**PROBLEM**
From the entries below, return exactly the lines beginning at the one that contains "Task: Click Ir a dinero demo link" and ending at the one that contains "Open the Run button dropdown arrow", both of them included, and only those lines.

**TASK MATERIAL**
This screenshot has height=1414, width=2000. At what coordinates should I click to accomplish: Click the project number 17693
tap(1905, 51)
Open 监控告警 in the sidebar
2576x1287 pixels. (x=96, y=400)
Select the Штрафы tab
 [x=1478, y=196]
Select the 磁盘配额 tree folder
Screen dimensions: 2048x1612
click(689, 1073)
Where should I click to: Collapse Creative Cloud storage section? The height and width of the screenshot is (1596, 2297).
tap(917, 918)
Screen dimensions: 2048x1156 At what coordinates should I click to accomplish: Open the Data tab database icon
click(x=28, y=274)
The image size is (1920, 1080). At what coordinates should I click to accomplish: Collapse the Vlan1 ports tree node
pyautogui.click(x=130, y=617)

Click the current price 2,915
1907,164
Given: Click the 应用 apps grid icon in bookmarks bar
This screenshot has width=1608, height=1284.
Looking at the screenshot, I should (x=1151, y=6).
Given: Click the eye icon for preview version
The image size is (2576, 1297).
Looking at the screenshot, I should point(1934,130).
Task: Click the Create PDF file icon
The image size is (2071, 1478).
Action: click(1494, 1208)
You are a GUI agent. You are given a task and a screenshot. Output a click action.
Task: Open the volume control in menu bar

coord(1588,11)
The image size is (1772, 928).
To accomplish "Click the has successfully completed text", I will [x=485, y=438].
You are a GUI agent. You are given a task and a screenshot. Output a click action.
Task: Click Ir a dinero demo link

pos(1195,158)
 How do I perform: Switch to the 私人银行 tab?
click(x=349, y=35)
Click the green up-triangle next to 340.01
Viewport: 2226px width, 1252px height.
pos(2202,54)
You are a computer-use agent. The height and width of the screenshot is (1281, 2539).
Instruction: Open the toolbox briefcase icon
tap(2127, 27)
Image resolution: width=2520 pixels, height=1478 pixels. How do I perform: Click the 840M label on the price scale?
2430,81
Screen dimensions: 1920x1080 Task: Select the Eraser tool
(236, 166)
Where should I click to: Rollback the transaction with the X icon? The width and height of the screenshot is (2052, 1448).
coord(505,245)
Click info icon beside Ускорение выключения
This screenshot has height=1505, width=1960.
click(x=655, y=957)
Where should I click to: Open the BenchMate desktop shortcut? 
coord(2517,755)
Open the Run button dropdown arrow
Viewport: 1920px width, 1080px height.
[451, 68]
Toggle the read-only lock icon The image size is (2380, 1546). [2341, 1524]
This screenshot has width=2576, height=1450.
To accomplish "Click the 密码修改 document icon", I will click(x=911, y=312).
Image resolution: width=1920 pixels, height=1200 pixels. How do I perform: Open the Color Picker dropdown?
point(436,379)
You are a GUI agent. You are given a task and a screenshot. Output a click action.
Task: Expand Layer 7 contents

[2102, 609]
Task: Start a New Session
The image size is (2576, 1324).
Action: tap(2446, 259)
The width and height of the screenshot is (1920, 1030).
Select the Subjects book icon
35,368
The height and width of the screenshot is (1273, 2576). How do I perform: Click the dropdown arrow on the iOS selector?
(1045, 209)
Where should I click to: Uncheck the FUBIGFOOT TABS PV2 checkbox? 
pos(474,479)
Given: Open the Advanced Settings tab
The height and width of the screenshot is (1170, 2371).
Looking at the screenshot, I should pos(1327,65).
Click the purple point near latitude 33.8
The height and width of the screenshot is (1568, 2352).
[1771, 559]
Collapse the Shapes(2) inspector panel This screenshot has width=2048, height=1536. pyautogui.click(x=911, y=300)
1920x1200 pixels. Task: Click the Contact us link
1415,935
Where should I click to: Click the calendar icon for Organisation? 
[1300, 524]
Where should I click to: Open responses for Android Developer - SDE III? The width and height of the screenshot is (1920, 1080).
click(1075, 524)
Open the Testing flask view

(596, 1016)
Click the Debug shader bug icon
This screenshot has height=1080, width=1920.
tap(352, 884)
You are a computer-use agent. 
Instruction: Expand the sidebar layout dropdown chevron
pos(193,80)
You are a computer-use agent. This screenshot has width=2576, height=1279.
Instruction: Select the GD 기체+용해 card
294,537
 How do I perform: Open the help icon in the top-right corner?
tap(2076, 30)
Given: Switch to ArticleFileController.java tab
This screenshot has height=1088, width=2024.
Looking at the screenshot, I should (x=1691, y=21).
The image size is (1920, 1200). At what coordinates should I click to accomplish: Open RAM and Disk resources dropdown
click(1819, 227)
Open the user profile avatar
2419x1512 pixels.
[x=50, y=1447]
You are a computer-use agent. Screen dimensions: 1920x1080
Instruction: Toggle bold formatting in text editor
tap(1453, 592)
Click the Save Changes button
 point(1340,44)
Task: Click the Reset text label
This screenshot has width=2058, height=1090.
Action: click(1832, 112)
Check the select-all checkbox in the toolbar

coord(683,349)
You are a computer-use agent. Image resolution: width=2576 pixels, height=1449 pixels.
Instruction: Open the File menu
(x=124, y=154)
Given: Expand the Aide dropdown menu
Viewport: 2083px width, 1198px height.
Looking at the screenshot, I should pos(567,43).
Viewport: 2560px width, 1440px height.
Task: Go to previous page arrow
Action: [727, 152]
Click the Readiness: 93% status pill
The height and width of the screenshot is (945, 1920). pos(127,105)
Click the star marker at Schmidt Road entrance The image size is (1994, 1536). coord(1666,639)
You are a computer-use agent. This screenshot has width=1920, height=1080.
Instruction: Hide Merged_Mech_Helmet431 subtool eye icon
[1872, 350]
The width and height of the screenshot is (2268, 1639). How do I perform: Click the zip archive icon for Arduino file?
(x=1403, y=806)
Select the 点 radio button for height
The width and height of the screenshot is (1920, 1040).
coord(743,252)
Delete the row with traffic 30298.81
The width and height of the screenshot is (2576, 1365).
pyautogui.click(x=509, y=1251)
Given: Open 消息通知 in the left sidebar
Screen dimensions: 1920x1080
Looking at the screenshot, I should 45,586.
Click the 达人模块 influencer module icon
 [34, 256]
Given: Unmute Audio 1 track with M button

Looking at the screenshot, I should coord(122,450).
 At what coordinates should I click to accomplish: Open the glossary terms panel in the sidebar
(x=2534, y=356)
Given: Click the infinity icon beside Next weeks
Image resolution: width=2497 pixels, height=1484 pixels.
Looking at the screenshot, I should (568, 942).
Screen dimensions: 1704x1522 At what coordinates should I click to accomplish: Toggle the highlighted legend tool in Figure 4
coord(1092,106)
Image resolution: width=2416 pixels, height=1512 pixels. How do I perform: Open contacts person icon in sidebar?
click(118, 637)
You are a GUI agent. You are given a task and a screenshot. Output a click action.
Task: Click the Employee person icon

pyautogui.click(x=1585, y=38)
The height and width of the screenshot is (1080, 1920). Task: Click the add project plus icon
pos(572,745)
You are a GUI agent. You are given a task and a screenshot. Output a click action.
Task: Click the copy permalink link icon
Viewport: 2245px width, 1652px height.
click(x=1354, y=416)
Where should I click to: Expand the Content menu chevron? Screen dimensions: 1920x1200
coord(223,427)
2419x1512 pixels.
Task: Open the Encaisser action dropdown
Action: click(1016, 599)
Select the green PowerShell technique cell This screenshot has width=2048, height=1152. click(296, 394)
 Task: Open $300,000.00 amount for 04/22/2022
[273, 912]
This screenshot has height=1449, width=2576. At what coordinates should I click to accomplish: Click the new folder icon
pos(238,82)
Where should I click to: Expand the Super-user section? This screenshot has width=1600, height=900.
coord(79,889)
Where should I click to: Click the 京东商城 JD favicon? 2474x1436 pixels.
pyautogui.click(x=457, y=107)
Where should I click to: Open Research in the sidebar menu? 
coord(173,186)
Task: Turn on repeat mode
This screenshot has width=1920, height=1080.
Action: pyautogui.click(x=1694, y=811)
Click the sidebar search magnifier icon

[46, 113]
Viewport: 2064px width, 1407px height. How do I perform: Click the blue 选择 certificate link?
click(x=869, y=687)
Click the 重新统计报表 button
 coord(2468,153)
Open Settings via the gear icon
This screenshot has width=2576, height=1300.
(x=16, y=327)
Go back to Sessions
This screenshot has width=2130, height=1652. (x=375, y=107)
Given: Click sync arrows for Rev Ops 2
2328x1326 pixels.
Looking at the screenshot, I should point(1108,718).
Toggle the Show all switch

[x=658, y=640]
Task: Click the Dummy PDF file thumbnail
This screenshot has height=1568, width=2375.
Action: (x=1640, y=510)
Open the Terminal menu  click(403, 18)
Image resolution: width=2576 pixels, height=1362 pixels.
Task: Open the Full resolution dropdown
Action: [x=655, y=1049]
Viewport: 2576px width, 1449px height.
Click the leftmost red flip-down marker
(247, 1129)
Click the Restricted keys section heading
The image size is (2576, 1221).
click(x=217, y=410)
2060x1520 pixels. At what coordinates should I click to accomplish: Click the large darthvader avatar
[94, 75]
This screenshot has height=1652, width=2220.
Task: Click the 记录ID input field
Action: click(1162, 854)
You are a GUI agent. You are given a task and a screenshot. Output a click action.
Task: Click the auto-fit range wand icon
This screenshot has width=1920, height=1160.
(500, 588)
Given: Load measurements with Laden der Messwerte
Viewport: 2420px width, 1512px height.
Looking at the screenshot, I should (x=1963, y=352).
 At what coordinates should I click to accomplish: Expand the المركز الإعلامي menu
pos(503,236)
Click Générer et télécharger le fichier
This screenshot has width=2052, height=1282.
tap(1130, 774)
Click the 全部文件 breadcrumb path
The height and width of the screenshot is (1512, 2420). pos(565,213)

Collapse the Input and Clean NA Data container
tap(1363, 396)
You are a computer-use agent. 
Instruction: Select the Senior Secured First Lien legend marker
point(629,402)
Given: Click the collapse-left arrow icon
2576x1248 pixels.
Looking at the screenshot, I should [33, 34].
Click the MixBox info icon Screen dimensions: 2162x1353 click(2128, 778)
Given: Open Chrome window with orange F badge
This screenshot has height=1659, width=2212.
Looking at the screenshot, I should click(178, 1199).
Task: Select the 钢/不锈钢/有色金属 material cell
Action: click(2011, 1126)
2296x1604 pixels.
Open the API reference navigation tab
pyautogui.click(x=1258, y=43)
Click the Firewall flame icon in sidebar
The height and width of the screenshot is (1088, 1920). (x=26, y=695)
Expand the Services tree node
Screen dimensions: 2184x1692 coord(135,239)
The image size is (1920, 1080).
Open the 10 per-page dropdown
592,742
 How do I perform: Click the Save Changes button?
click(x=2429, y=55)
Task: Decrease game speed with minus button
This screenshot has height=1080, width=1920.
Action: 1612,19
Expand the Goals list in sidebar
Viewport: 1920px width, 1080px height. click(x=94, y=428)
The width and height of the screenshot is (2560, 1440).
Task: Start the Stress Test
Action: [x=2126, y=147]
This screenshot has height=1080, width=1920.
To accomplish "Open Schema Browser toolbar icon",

**ANSWER FOR THIS EXERCISE**
Task: Click Ir a dinero demo link

pos(1195,158)
 How do I perform: Switch to the 私人银行 tab?
click(x=349, y=35)
Click the green up-triangle next to 340.01
Viewport: 2226px width, 1252px height.
pos(2202,54)
You are a computer-use agent. The height and width of the screenshot is (1281, 2539).
Instruction: Open the toolbox briefcase icon
tap(2127, 27)
Image resolution: width=2520 pixels, height=1478 pixels. How do I perform: Click the 840M label on the price scale?
2430,81
Screen dimensions: 1920x1080 Task: Select the Eraser tool
(236, 166)
Where should I click to: Rollback the transaction with the X icon? The width and height of the screenshot is (2052, 1448).
coord(505,245)
Click info icon beside Ускорение выключения
This screenshot has height=1505, width=1960.
click(x=655, y=957)
Where should I click to: Open the BenchMate desktop shortcut? 
coord(2517,755)
Open the Run button dropdown arrow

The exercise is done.